When you reach the line that contains "Instruction: Click the Google" in the data below, start reproducing lines exactly, and stop after the line that contains "This screenshot has width=1039, height=779.".

··· Given data ···

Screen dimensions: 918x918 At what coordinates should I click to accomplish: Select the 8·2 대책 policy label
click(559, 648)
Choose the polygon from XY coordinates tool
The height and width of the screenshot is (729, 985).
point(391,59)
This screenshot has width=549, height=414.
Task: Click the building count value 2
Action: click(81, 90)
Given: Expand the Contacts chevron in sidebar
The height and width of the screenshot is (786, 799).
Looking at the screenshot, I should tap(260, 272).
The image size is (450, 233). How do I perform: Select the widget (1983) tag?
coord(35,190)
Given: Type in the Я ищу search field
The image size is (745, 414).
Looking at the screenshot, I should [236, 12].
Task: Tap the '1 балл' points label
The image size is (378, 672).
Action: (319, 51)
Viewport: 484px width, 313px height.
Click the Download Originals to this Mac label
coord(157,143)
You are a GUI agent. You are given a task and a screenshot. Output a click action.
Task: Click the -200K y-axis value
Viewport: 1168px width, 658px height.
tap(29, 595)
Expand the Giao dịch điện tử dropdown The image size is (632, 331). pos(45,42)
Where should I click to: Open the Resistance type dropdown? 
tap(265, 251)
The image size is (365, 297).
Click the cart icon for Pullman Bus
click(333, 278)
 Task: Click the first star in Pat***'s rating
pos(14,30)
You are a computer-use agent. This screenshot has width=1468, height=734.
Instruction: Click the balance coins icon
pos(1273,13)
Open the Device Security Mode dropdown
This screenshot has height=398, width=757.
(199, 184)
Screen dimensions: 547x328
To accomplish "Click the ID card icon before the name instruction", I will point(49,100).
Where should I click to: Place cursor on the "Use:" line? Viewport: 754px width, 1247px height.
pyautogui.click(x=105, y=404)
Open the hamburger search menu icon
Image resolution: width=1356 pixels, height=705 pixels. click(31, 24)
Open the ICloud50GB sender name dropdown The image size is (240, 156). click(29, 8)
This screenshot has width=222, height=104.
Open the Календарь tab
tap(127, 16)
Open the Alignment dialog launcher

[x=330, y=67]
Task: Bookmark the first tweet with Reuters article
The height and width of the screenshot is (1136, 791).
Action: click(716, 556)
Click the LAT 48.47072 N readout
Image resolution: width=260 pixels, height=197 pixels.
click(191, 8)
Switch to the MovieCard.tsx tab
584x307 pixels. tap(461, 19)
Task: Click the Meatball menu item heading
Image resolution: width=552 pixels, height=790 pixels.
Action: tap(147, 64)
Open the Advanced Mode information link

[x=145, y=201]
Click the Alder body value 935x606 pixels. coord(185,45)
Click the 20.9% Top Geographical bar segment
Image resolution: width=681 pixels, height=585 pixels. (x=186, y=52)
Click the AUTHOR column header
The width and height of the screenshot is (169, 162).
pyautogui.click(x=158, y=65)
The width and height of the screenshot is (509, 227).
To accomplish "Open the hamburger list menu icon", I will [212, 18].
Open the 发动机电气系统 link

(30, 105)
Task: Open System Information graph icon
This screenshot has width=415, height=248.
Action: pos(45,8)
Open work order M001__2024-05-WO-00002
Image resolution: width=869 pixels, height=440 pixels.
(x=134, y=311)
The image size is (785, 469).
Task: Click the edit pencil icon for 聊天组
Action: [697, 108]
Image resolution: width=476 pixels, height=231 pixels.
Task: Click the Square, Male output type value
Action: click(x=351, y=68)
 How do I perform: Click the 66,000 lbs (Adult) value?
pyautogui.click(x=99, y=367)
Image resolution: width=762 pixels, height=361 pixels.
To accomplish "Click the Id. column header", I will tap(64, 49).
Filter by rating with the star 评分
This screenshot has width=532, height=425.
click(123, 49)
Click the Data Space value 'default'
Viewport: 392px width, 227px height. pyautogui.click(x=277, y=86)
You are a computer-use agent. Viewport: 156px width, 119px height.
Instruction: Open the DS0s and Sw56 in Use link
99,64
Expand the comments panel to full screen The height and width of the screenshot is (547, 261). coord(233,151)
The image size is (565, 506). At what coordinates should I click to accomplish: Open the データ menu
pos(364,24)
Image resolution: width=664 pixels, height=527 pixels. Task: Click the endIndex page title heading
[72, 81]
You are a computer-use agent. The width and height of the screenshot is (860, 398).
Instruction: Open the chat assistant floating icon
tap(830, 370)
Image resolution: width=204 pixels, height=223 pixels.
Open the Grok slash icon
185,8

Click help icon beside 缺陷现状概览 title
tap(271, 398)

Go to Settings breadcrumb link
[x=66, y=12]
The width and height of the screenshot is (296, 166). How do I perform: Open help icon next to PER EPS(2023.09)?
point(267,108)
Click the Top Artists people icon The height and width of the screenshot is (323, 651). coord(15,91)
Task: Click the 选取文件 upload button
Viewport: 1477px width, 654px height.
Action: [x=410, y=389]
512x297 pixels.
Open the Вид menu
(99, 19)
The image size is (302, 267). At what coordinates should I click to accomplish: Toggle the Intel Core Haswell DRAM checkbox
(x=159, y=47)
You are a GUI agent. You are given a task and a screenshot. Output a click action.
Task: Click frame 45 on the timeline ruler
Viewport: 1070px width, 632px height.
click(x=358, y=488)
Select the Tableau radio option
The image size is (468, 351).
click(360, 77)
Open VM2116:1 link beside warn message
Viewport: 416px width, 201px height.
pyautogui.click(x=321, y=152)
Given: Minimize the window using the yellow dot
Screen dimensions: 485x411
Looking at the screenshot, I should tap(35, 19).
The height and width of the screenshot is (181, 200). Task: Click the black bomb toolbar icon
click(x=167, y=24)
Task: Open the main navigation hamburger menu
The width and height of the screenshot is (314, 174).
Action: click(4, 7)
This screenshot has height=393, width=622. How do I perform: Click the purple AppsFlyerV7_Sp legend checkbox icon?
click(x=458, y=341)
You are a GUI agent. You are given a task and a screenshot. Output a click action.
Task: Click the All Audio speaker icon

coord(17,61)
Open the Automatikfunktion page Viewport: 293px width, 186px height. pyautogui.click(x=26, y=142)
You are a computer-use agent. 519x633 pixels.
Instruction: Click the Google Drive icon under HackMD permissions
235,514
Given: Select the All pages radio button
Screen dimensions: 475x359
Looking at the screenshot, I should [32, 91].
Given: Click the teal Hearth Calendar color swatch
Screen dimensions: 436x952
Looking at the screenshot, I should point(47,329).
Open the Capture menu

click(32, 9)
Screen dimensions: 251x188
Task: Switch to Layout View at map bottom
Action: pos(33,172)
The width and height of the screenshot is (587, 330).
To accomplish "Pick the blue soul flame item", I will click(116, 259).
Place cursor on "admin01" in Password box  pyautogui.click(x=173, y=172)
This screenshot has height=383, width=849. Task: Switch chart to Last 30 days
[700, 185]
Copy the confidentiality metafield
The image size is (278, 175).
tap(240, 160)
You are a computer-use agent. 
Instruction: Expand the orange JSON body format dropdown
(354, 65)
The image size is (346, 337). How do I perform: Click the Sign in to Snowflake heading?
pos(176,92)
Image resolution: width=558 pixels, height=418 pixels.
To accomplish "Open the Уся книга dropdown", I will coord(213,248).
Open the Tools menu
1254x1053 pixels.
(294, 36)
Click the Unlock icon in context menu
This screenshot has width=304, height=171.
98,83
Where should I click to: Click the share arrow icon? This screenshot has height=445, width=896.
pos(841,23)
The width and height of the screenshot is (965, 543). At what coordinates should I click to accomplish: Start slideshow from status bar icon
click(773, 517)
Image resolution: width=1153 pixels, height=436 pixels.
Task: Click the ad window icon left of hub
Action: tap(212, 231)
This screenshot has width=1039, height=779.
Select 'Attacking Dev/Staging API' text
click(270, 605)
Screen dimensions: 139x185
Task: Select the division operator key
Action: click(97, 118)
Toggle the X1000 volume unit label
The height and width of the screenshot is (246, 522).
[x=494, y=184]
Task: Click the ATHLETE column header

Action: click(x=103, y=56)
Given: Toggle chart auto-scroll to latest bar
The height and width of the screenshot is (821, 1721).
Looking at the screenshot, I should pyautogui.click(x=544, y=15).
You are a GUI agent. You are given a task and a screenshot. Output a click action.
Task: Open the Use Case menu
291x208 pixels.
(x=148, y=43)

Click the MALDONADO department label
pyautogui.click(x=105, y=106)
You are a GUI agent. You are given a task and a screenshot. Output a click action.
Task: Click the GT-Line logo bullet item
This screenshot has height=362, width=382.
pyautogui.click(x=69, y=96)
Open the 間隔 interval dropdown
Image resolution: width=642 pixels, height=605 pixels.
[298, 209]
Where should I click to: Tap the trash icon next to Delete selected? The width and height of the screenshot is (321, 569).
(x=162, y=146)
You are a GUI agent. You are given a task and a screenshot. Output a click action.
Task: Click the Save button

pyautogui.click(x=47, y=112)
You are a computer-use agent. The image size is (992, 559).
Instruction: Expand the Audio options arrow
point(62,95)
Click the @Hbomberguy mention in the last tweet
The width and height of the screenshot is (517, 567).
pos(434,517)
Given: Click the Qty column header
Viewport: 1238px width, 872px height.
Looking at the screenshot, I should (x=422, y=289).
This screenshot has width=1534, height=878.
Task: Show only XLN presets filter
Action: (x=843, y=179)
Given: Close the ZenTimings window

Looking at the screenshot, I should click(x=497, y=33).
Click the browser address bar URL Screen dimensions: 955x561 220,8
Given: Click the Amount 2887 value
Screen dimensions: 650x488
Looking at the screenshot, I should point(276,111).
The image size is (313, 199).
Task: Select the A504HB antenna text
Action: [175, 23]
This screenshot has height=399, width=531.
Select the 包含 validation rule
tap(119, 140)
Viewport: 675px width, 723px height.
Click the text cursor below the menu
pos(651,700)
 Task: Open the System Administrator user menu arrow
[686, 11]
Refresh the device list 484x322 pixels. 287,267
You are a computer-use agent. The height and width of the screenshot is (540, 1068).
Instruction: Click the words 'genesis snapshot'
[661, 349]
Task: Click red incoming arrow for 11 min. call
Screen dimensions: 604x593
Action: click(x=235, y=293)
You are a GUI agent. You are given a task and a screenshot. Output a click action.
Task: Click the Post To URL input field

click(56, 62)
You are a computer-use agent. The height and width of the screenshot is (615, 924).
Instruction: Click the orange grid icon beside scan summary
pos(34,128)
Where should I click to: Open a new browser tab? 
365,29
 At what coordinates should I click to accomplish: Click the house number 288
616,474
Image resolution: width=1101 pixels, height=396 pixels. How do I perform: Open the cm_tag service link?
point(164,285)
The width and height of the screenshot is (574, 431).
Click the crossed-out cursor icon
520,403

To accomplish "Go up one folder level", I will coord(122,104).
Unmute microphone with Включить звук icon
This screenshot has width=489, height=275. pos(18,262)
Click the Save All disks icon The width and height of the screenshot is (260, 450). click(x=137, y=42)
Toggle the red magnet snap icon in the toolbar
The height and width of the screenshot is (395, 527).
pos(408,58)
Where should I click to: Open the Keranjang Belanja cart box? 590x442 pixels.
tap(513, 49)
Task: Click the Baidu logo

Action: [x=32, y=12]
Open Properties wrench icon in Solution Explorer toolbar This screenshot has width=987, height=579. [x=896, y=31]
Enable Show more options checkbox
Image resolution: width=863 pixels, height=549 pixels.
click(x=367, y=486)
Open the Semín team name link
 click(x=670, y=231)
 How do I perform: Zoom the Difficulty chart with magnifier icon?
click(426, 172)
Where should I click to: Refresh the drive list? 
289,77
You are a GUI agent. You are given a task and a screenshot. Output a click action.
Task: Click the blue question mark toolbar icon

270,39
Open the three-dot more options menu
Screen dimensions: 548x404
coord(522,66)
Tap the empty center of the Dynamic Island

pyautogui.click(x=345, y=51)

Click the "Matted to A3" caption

···

[Your response]
Instruction: Click the Google Drive icon under HackMD permissions
235,514
Given: Select the All pages radio button
Screen dimensions: 475x359
Looking at the screenshot, I should [32, 91].
Given: Click the teal Hearth Calendar color swatch
Screen dimensions: 436x952
Looking at the screenshot, I should point(47,329).
Open the Capture menu

click(32, 9)
Screen dimensions: 251x188
Task: Switch to Layout View at map bottom
Action: pos(33,172)
The width and height of the screenshot is (587, 330).
To accomplish "Pick the blue soul flame item", I will click(116, 259).
Place cursor on "admin01" in Password box  pyautogui.click(x=173, y=172)
This screenshot has height=383, width=849. Task: Switch chart to Last 30 days
[700, 185]
Copy the confidentiality metafield
The image size is (278, 175).
tap(240, 160)
You are a computer-use agent. 
Instruction: Expand the orange JSON body format dropdown
(354, 65)
The image size is (346, 337). How do I perform: Click the Sign in to Snowflake heading?
pos(176,92)
Image resolution: width=558 pixels, height=418 pixels.
To accomplish "Open the Уся книга dropdown", I will coord(213,248).
Open the Tools menu
1254x1053 pixels.
(294, 36)
Click the Unlock icon in context menu
This screenshot has width=304, height=171.
98,83
Where should I click to: Click the share arrow icon? This screenshot has height=445, width=896.
pos(841,23)
The width and height of the screenshot is (965, 543). At what coordinates should I click to accomplish: Start slideshow from status bar icon
click(773, 517)
Image resolution: width=1153 pixels, height=436 pixels.
Task: Click the ad window icon left of hub
Action: tap(212, 231)
This screenshot has width=1039, height=779.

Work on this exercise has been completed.